* _EXERCISE_
From the first line of the data through the line containing "Click the 3,047,736원 balance amount", return each line exactly.

* _RECORDS PROVIDED_

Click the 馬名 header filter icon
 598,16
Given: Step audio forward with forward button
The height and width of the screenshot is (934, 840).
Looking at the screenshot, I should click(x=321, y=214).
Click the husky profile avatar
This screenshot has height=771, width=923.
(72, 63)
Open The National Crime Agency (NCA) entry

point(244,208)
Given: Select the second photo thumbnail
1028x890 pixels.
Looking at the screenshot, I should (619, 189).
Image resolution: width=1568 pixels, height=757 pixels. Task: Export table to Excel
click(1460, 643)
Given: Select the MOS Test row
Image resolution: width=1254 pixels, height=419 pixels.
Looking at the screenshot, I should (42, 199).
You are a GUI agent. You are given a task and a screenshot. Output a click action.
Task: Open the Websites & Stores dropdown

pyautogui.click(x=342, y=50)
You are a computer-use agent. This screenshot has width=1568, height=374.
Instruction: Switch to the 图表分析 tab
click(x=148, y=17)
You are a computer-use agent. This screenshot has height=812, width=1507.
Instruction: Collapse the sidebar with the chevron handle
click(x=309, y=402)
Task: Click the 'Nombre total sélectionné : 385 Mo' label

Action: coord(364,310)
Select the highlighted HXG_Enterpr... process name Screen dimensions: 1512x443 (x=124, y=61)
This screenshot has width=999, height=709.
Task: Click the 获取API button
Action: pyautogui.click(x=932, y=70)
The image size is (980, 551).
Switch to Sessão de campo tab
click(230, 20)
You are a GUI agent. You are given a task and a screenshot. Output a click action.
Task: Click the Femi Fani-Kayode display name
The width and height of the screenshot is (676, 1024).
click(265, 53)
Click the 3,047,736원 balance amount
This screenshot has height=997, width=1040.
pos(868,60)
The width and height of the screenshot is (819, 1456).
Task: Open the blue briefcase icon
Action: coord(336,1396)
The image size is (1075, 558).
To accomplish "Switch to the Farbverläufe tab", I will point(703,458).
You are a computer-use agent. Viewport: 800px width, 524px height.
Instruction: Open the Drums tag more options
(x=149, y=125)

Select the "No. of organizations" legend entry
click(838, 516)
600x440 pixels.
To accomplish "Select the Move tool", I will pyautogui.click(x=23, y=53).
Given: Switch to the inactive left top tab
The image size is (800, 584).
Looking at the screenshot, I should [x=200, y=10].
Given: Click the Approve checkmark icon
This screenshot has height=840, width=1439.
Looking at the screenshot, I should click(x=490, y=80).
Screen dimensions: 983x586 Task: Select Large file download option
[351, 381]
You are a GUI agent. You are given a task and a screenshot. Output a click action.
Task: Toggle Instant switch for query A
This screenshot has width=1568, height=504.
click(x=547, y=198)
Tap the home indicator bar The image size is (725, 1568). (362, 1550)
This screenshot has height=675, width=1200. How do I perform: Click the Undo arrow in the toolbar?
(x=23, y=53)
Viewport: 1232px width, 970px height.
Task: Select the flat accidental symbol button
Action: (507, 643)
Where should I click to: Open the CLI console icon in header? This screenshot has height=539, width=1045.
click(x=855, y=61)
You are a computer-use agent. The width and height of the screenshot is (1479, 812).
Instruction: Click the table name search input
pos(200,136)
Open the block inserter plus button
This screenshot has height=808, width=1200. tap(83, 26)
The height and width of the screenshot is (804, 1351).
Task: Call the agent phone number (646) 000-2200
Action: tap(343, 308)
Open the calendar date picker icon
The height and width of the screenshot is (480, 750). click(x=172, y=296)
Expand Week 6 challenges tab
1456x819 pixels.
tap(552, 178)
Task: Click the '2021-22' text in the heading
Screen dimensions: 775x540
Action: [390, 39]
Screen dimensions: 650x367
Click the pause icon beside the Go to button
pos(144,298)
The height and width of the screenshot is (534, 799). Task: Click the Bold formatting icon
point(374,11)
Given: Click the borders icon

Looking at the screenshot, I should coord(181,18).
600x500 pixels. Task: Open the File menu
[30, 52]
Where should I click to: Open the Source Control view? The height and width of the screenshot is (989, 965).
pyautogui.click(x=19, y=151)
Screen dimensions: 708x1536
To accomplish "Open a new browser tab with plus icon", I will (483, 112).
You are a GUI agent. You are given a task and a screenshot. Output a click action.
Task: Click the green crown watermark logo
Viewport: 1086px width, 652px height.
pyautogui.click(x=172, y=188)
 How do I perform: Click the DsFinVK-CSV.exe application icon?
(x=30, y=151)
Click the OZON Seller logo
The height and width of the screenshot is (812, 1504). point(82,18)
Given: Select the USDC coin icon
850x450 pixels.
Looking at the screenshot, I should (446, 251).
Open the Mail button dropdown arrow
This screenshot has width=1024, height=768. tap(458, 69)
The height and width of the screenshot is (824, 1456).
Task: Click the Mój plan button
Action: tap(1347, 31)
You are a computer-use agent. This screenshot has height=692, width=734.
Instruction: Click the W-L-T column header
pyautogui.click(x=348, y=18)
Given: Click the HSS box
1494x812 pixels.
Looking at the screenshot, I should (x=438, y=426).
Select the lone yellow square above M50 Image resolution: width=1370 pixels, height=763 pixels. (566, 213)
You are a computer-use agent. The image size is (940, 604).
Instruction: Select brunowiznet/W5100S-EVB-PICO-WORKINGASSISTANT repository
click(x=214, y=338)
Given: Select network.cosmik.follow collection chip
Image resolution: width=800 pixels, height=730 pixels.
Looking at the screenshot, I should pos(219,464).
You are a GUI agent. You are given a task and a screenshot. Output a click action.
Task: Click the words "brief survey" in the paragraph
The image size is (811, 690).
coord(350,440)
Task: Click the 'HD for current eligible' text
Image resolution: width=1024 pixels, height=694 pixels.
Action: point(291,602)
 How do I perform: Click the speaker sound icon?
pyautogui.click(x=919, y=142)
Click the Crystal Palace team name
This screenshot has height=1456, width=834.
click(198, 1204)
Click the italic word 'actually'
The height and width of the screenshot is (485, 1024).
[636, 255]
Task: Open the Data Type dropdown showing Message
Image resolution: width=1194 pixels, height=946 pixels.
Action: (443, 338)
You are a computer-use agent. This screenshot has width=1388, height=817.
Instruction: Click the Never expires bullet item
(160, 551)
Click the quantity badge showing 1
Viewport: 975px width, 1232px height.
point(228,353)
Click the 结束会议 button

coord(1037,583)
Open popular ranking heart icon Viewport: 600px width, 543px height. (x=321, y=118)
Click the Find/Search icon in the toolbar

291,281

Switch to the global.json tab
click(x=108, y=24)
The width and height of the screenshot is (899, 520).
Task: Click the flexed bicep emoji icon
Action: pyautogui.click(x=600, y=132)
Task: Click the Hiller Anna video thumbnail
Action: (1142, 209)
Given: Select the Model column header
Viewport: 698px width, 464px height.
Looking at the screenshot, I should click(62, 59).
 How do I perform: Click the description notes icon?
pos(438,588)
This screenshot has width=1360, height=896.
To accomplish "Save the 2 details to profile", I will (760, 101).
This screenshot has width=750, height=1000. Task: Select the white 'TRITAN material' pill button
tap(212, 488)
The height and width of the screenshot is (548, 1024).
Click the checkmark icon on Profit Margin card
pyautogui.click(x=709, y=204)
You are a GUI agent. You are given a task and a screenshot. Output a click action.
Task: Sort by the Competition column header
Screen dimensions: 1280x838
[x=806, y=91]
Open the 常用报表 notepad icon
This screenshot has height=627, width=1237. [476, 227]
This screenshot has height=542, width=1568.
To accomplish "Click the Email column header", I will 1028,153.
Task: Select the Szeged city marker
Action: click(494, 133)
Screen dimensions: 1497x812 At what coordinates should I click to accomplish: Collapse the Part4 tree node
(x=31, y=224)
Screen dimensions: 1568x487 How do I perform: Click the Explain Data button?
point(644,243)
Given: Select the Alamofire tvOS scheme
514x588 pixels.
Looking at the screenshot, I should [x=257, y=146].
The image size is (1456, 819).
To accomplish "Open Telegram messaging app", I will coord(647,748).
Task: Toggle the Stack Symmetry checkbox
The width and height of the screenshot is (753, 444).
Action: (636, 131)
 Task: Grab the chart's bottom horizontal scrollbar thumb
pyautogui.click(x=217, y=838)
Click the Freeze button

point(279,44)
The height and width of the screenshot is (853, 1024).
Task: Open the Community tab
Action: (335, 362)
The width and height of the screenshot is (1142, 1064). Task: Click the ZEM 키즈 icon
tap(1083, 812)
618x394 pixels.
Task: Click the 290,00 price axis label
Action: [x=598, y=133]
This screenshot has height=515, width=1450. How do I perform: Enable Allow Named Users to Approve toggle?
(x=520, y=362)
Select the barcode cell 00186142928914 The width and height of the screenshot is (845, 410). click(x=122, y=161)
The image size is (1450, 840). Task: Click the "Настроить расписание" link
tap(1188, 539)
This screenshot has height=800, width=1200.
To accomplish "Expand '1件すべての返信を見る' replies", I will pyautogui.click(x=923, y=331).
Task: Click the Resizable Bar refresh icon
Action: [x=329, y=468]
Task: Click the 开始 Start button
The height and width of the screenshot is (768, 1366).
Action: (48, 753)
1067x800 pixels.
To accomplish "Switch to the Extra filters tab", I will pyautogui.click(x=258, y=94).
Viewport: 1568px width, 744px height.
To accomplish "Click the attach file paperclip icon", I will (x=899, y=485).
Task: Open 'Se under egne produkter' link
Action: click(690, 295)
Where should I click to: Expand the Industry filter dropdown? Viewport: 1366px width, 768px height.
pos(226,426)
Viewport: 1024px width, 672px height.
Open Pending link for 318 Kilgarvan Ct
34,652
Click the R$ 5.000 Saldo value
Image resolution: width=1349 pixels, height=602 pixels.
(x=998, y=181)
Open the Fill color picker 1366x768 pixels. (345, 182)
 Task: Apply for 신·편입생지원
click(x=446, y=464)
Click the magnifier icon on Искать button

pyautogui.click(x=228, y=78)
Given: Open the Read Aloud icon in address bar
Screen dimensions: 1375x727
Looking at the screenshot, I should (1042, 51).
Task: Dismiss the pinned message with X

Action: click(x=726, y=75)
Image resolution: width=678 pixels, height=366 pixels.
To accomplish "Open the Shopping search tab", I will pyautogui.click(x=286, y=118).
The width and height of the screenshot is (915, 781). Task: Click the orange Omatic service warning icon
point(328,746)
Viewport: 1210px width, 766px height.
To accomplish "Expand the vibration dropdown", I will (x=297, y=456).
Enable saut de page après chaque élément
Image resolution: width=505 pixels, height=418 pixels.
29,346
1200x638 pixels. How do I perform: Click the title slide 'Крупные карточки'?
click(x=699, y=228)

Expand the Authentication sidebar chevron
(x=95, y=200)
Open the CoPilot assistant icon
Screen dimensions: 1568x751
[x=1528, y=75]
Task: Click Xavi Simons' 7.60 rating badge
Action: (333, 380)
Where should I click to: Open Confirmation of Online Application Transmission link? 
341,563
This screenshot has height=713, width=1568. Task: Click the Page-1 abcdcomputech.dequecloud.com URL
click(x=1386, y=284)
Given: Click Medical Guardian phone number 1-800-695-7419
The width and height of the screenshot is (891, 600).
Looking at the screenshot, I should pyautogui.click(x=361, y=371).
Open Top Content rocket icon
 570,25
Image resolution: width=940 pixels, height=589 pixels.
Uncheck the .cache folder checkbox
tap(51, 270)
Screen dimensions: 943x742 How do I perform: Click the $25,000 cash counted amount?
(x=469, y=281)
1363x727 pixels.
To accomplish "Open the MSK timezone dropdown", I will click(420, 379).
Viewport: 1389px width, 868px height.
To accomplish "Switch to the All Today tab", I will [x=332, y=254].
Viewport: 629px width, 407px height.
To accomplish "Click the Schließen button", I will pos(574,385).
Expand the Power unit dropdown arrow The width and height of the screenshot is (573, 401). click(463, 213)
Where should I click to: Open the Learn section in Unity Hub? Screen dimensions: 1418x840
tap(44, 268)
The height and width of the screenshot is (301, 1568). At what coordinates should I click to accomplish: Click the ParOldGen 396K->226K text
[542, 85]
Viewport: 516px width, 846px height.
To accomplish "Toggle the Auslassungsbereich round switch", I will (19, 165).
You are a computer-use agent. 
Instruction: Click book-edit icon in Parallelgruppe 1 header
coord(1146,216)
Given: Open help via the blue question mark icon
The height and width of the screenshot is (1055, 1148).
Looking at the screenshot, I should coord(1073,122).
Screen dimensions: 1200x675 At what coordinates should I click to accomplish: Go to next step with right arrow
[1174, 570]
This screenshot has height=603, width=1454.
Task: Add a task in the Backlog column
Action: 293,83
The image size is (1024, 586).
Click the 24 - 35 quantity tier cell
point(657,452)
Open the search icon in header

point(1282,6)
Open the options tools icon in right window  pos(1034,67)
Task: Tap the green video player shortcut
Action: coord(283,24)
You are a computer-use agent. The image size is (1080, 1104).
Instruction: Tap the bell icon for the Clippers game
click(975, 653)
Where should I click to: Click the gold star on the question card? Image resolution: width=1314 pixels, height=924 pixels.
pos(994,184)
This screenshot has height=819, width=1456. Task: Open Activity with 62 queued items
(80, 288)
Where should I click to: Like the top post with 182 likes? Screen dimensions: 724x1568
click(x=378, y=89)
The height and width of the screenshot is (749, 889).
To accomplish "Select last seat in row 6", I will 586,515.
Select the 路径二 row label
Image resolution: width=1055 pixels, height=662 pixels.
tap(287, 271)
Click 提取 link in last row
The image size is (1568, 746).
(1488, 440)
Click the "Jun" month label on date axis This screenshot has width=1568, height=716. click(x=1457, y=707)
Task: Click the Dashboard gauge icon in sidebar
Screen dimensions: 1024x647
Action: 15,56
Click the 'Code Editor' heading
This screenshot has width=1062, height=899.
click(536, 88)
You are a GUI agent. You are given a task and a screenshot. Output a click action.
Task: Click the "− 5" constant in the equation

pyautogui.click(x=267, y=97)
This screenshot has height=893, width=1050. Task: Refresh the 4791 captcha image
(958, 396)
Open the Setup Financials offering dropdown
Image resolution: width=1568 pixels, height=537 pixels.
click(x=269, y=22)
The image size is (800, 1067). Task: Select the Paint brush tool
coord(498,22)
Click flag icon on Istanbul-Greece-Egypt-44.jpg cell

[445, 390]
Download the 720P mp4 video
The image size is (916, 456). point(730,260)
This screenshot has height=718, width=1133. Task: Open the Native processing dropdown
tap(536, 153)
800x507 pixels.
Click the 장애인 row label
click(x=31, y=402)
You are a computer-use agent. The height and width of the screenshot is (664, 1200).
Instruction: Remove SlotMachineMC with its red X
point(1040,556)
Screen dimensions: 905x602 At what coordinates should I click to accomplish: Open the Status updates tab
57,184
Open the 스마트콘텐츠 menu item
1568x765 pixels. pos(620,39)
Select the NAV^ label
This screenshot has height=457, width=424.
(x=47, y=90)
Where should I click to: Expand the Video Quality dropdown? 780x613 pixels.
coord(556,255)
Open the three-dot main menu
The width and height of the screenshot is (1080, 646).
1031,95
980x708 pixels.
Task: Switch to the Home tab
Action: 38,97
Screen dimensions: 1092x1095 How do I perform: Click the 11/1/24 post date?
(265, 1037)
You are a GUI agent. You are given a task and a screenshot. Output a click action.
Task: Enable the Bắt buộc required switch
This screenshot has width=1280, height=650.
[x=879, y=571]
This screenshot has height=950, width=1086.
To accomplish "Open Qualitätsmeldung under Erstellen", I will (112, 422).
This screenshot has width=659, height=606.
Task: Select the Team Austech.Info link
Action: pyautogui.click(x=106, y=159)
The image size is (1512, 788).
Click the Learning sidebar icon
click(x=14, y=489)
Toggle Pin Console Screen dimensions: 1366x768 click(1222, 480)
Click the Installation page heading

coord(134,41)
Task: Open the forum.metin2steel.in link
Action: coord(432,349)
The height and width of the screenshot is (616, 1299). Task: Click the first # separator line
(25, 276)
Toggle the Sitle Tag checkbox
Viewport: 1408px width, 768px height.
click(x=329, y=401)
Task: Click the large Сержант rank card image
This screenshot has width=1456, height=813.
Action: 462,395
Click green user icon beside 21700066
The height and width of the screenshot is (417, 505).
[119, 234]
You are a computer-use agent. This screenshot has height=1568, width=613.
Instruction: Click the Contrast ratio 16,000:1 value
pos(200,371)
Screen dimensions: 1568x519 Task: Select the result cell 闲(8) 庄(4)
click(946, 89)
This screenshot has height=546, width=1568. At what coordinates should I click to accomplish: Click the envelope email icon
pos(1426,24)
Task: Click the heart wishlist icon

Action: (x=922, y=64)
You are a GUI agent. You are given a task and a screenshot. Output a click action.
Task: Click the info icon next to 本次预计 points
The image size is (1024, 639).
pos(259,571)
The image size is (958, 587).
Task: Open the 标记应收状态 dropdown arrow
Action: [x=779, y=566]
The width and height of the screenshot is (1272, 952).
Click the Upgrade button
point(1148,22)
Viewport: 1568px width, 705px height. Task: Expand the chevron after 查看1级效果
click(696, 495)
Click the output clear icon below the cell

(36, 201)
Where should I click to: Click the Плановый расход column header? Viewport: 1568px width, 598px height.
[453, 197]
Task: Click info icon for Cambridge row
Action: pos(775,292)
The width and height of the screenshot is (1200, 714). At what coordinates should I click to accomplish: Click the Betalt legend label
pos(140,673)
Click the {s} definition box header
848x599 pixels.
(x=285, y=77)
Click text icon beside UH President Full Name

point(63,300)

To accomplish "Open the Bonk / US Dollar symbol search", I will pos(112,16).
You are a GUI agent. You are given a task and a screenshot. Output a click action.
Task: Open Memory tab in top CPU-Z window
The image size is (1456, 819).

* _WRITTEN ANSWER_
Click the 馬名 header filter icon
 598,16
Given: Step audio forward with forward button
The height and width of the screenshot is (934, 840).
Looking at the screenshot, I should click(x=321, y=214).
Click the husky profile avatar
This screenshot has height=771, width=923.
(72, 63)
Open The National Crime Agency (NCA) entry

point(244,208)
Given: Select the second photo thumbnail
1028x890 pixels.
Looking at the screenshot, I should (619, 189).
Image resolution: width=1568 pixels, height=757 pixels. Task: Export table to Excel
click(1460, 643)
Given: Select the MOS Test row
Image resolution: width=1254 pixels, height=419 pixels.
Looking at the screenshot, I should (42, 199).
You are a GUI agent. You are given a task and a screenshot. Output a click action.
Task: Open the Websites & Stores dropdown

pyautogui.click(x=342, y=50)
You are a computer-use agent. This screenshot has width=1568, height=374.
Instruction: Switch to the 图表分析 tab
click(x=148, y=17)
You are a computer-use agent. This screenshot has height=812, width=1507.
Instruction: Collapse the sidebar with the chevron handle
click(x=309, y=402)
Task: Click the 'Nombre total sélectionné : 385 Mo' label

Action: coord(364,310)
Select the highlighted HXG_Enterpr... process name Screen dimensions: 1512x443 (x=124, y=61)
This screenshot has width=999, height=709.
Task: Click the 获取API button
Action: pyautogui.click(x=932, y=70)
The image size is (980, 551).
Switch to Sessão de campo tab
click(230, 20)
You are a GUI agent. You are given a task and a screenshot. Output a click action.
Task: Click the Femi Fani-Kayode display name
The width and height of the screenshot is (676, 1024).
click(265, 53)
Click the 3,047,736원 balance amount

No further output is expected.